Joanna Sperapani

Originally built in 117 AD, world heritage site Hadrian’s Wall is one of Britain’s most well-known remnants of the Roman Empire. The wall was constructed by the Emperor Hadrian to clearly define the separation between Roman and Barbarian territories, and marked the north-west frontier. Stretching 84 miles from Wallsend and the mouth of the River Tyne to Solway Firth, the wall took 15,000 men 6 years to complete, and served as the main defense of the Roman territory in modern-day Britain. The finished walls consists of 80 milecastle towers, observation turret towers at every ⅓ of a mile, and 17 forts, and is made of stone and 6 meters high. A vallum, a deep ditch that runs the parallel to the wall, was constructed a few decades after the wall. For the following 300 years when Britain remained under Roman control, the wall remained an active military base, with a brief 20 year respite when Antonine’s Wall, in Forth-Clyde, was briefly used.


Following its use, the wall became a source of stone for the surrounding houses, churches, and castles, until the conservation movement that began in the 18th century. Historians John Clayton, John Hodgson, and John Collingwood Bruce made a name for themselves by seeking to preserve the wall. Today, the wall open to visitors and tourists. The most well-preserved areas include the fort Housesteads, which still contains the foundation of the original hospital and barracks, and Heddon-on-the-Wall, where the frontier still stands.

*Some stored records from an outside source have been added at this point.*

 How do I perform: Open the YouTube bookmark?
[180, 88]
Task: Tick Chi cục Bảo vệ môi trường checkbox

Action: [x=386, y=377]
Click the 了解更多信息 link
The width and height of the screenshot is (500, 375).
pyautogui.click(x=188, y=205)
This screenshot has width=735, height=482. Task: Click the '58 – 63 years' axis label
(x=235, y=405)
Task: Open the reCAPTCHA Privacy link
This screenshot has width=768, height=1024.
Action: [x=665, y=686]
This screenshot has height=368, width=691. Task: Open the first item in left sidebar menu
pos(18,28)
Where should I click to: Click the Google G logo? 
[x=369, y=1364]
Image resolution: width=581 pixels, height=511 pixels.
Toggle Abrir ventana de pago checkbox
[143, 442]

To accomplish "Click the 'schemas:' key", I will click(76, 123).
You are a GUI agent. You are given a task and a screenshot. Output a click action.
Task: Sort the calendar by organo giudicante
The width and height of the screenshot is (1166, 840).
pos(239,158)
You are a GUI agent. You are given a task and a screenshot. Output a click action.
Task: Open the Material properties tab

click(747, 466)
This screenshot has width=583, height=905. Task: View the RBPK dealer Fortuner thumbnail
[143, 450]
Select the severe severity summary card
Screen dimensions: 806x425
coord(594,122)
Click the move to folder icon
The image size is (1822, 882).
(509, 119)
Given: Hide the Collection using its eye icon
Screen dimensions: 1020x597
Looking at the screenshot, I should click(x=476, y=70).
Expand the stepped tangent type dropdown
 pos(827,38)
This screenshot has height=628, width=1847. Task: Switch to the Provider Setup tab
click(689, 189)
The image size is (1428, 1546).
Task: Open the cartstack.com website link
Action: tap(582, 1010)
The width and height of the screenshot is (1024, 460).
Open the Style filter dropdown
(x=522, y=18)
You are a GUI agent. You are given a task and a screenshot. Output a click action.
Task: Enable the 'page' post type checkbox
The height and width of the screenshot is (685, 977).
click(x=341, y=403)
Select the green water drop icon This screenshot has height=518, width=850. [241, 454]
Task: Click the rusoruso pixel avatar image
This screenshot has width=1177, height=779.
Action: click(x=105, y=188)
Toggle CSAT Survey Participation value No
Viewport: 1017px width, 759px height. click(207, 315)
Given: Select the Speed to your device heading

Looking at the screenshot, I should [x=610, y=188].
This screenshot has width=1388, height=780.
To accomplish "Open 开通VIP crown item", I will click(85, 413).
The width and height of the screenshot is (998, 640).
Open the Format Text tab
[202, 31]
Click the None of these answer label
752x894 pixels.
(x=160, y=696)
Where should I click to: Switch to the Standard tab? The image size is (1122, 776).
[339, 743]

The wall also remains as a cultural, historical, and literary symbol of the past and the inspiration drawn from its stature. Several writers have used the wall in their work. Notably, the nobel-prize winning author Rudyard Kipling used it as inspiration for the “Great Pict Wall” in his stories of a Roman legionary in 1906’s Puck of Pook’s Hill series. American author George R. R. Martin used the wall within his popular book and tv series “Game of Thrones.” M.J. Trow used the wall in his Britannia series as the center of British culture. The wall is also used within the movies King Arthur, Centurion, The Eagle, Robin Hood: Prince of Thieves, The Last Legion, Doomsday, and several British television shows. Finally, the wall has even appeared through poetry, found in W.H. Auden’s eponymous radio documentary and the poem “Roman Wall Blues.”



“Hadrian’s Wall; The Facts,” Hadrian’s Wall Country, 2017.

“Hadrian’s Wall,” Wikipedia.

Breeze, David, “History of Hadrian’s Wall,” English Heritage UK.

“Hadrian’s Wall,” Encylopedia Brittanica.